Bedenk dat de gebieden van de ruimte vol zijn met ontelbare hiërarchieën, bestaand of opgebouwd uit evoluerende, groeiende wezens, d.w.z. uit lerende entiteiten, vanaf wat wij mensen in onze blindheid het ‘hoogste’ noemen – want er is geen ‘hoogste’, al moeten we een naam geven aan het verhevenste dat we ons kunnen voorstellen – naar omlaag, via ontelbare stadia, of gebieden of sferen van wezens in de zichtbare en onzichtbare werelden, tot eindeloos ver onder de mens.
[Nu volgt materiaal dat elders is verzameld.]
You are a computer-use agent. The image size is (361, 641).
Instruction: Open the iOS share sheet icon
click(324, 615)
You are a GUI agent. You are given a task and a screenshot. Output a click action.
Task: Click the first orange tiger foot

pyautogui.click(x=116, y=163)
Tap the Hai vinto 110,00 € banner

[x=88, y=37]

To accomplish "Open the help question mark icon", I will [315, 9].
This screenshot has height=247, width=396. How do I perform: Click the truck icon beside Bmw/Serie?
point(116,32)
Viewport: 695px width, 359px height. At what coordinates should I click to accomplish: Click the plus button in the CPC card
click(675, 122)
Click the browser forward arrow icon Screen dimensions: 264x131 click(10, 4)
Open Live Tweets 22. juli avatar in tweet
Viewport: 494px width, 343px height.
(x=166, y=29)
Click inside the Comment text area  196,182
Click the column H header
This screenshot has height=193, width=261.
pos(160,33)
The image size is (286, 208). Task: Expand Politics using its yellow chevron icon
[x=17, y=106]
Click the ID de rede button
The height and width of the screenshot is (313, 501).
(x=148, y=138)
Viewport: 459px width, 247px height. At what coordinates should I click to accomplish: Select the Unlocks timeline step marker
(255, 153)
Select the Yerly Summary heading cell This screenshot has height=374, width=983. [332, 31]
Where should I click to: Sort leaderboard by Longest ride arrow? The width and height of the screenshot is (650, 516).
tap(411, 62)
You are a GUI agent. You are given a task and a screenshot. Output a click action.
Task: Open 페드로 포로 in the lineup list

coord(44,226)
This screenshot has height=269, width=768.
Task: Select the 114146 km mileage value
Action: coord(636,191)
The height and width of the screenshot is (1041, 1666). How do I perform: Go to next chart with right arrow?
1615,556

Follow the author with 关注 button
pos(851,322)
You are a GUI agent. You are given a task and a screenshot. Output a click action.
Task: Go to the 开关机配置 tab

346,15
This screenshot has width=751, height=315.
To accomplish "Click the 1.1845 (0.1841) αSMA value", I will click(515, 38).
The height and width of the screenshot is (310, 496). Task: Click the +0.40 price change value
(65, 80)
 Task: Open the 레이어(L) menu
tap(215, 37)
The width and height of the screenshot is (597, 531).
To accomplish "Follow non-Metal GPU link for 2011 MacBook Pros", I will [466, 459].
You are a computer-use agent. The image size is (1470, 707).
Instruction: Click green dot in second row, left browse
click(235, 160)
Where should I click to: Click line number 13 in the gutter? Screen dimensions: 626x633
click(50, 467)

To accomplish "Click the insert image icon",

Het heelal is vol goden en wezens die hoger zijn, omdat ze edeler dan goden zijn; en wij mensen zijn slechts één familie, één kleine hiërarchie, verenigd in de organische levenssfeer of het wezen van wat wij het heelal noemen; en dit heelal is op zijn beurt bij wijze van spreken slechts één kosmische cel in de organische levenssfeer of het wezen van het grenzeloze. Elke hiërarchie in de ruimte bevindt zich binnen de omringende en beperkende begrenzing van een grotere en verhevener hiërarchie; en deze grotere en verhevener hiërarchie is op haar beurt opgenomen in of wordt omvat door een nog verhevener dan deze, enzovoort, eeuwig in een opgaande lijn.